BuddyPress.org

I just clued in that these bots are probably all using proxy servers… and compiling a big list of them all would be futile. So I found this htaccess code that blocks servers based on their methods. I know this topic has gone beyond specific BuddyPress fixes… but I’ve done all of the BuddyPress fixed (and more) and I’m STILL getting SPAM signups. So perhaps this will help someone else.

RewriteEngine On

# block proxy servers from site access

RewriteCond %{HTTP:VIA}                 !^$ [OR]

RewriteCond %{HTTP:USERAGENT_VIA}       !^$ [OR]

RewriteCond %{HTTP:FORWARDED-FOR}	!^$ [OR]

RewriteCond %{HTTP:FORWARDED}           !^$ [OR]

RewriteCond %{HTTP:X-FORWARDED-FOR}	!^$ [OR]

RewriteCond %{HTTP:X-FORWARDED}		!^$ [OR]

RewriteCond %{HTTP:PROXY_CONNECTION}    !^$ [OR]

RewriteCond %{HTTP:XPROXY_CONNECTION}   !^$ [OR]

RewriteCond %{HTTP:XROXY_CONNECTION}	!^$ [OR]

RewriteCond %{HTTP:HTTP_PC_REMOTE_ADDR} !^$ [OR]

RewriteCond %{HTTP:HTTP_CLIENT_IP}      !^$

RewriteRule ^(.*)$ - [F]

Credit goes to: http://perishablepress.com/press/2008/04/20/how-to-block-proxy-servers-via-htaccess/

I’ll try. I just got a new registration from ANOTHER .info email address. Minutes ago. Ugh Unreal.

I’ve done everything mentioned in this thread and MORE. And no dice. Kind of at my wits end. How the heck are they signing up?! Unless it’s humans signing up. But I assume all SPAMers use bots. Even if it’s not a bot… I don’t know how you’d ever find the signup page with Google. It has a custom slug and I’ve gotten rid of the default BuddyPress text.

Anyway. Thanks Andrea.

I wonder if this would work in .htaccess

deny from .*\\.info.*

@Andrea_r How do your say “SPAMbots please screw off” in Latin? LOL. Maybe Google can translate for me.

No more SPAM registrations since my last post. Fingers crossed.

Did you find out how to use regex in the WPMU “banned domains” setting?

Okay… I am STILL getting SPAM registrations. I’ve done the following:

• Changed signup slug
• Installed hashcash (works with BP now)
• Disabled “Allow blog administrators to add new users…”
• Deleted BuddyPress credit in footer.php
• Deleted wp-signup.php
• Created a robots.txt file to disallow robots from my signup slug

Any more ideas? Short of Catcha? Altho’ I’m thinking even that won’t work.

You might like to get some anti bot plugins from wordpress. I have WordPress MU and Buddypress and use the following plugins to prevent bots from joining my site.
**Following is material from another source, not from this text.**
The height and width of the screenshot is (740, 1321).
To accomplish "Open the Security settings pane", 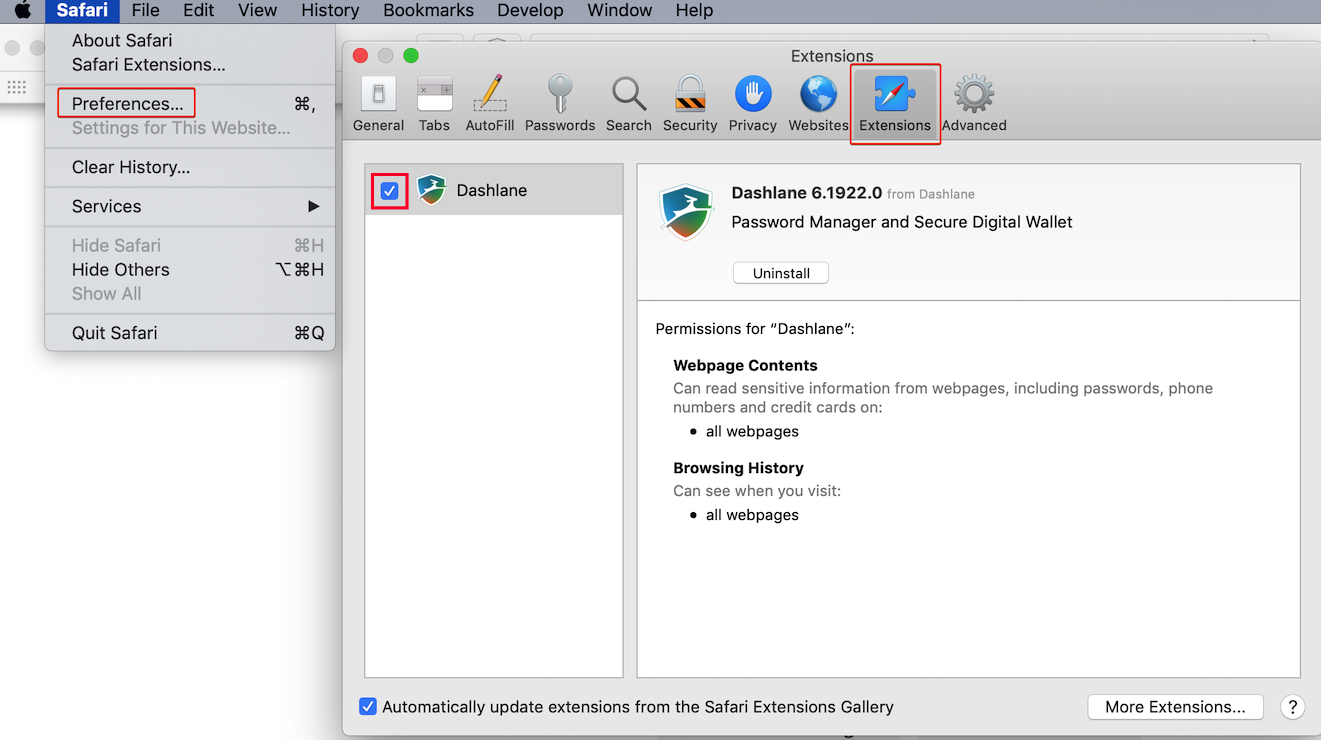I will pyautogui.click(x=689, y=100).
WP-SpamFree – An extremely powerful anti-spam plugin that virtually eliminates comment spam. Finally, you can enjoy a spam-free WordPress blog! Includes spam-free contact form feature as well. http://www.polepositionmarketing.com/library/wp-spamfree/

WPMU Super Captcha – Custom captcha program made to stop spam bots cold in their tracks. Features audio, word files, or random text. You configure it! https://wordpress.org/extend/plugins/super-capcha/

Or go to http://www.wordpress.org, click on extend and find them there.

So to sum up:

• Change your signup slug
• Add some required custom profile fields (or use the hashcash trick posted at the start of this thread)
• Disable “Allow blog administrators to add new users to their blog via the Users->Add New page”
• Delete BuddyPress credit in footer.php
• Delete wp-signup.php
• Create a robots.txt file with User-agent: * Disallow: /register/ (or whatever your slug is)
• If all else fails, use CAPTHCA or preferably a simple random question (what colour is snow)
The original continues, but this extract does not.